Lance Wilkes: Thanks. Just wanted to do a quick deeper dive on a couple of the items that you’ve talked to. One would be on Medicaid redetermination. If you can just talk a little bit about for levers, any sort of double coverage analysis you’ve done to see like what percentage of those were maybe 0% MLR? And then for this more complex population focus and MA going forward, do you know what the kind of percentage target margin would be for that as you think about that as a sustainable business going forward? And if you wanted to give any update on your PBM cost save, obviously, $500 million, I think, was the category cost, say, for gross margin improvements. It seems like you may have upside to that, so I would love to hear any further color? Thanks.

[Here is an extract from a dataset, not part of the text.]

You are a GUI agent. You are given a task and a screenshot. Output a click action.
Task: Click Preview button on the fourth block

Drew Asher: Yes, back at — I think in the January conference we outlined, as we talked about a number of the factors before we had any real data on redeterminations and now we’ve actually got real data, which sort of trumps all the hypotheses that we were going through leading up to April of 2023. We had indicated that as we look through our data, we could see through COB claims, the other insurance coverage where members that had duplicative coverage had gone from 2.7% of the Medicaid population in 2019 to 3.4%. So made sense at the time, we sort of triangulated that with a bunch of other things to come up with our forecast that we outlined on the Q1 call. And the good news is we’re right on track with those forecasts now that we’ve got — we’re well into redeterminations and over 40% according to our estimates through redeterminations.

On the PBM that’s right on track, as Sarah mentioned, and the economics as well that we’re expecting. And as you would expect from us, many of those are in the form of guarantees that our PBM underwrote. So we’re on track for the contribution to the greater than 660 from the PBM economics.

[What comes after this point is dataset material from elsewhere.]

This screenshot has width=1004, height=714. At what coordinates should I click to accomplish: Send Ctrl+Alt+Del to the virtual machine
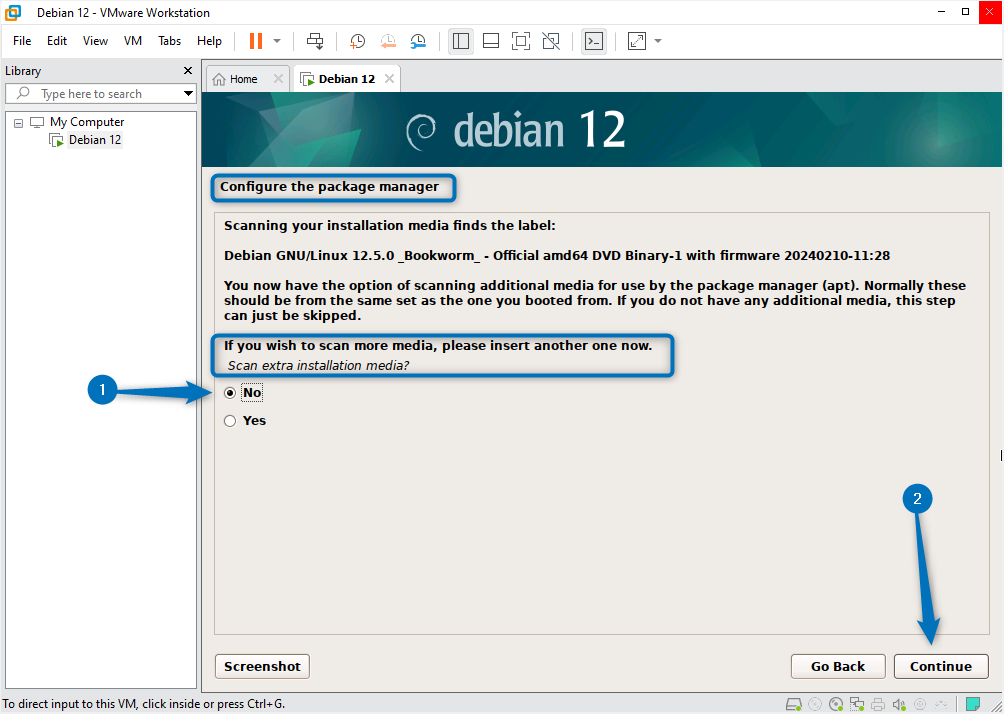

Sarah M. London: And then just relative Lance to your question on the complex populations. Obviously, the reimbursement for those populations can be higher, but you’re dealing with a higher acuity and more complex care within that cohort. And so our view is that because that aligns with our expertise in managing Medicaid members that we have the opportunity through value-based arrangements for that to be a profitable cohort but also to drive differential outcomes for that population. And if you take a step back and look at segments of the Medicare population, the lower income complex members are the fastest-growing segment. And that is part of why we have focused on that membership not just for this cycle, but as part of our long-term fundamental strategy.

Operator: Thank you. And our next question today comes from Gary Taylor with Cowen. Please go ahead.

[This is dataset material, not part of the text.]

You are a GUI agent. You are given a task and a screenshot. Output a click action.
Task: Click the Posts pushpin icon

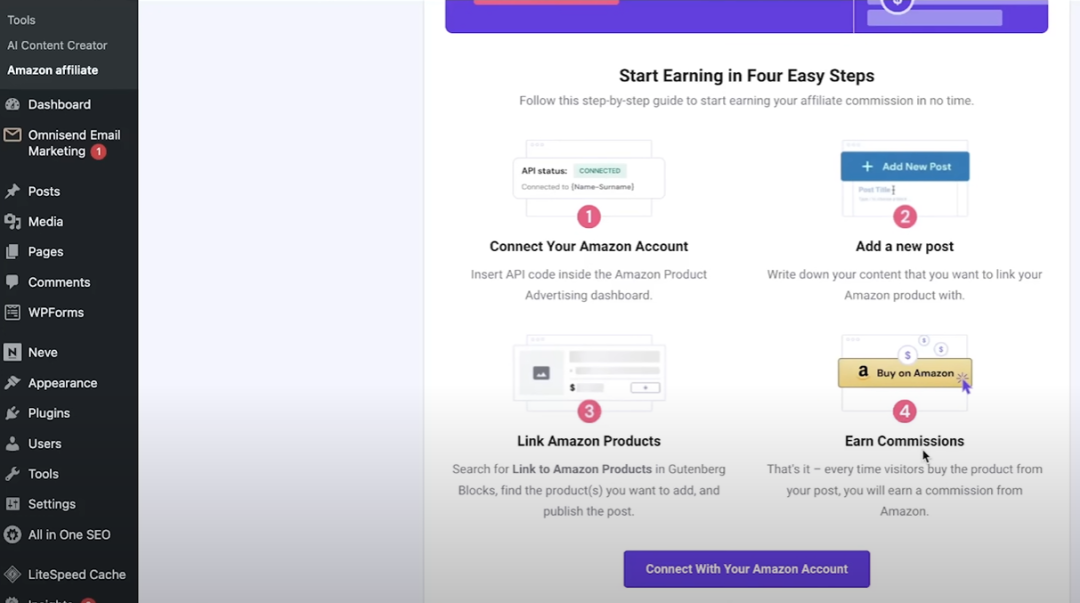coord(12,191)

Gary Taylor: Hi, good morning. Two quick ones on Medicare. The first is, as we’re thinking about Medicare enrollment in 2024 and looking at some of the reductions across OTC and Flex Benefits and SSBCI, it looks like those hit pretty evenly across both individual MA and D-SNP. And I know you’re talking about focusing on more complex care next year, and I think D-SNP’s actually been growing this year. So just wondering how we should think about individual retail MA versus D-SNP if we should see similar trends? And then just my second question on MA is I still get a lot of questions from folks trying to do the EPS bridge. I know you said $0.80 loss from Medicare next year. I’m just wondering if you could give us just an updated figure for Medicare this year, including the PDR?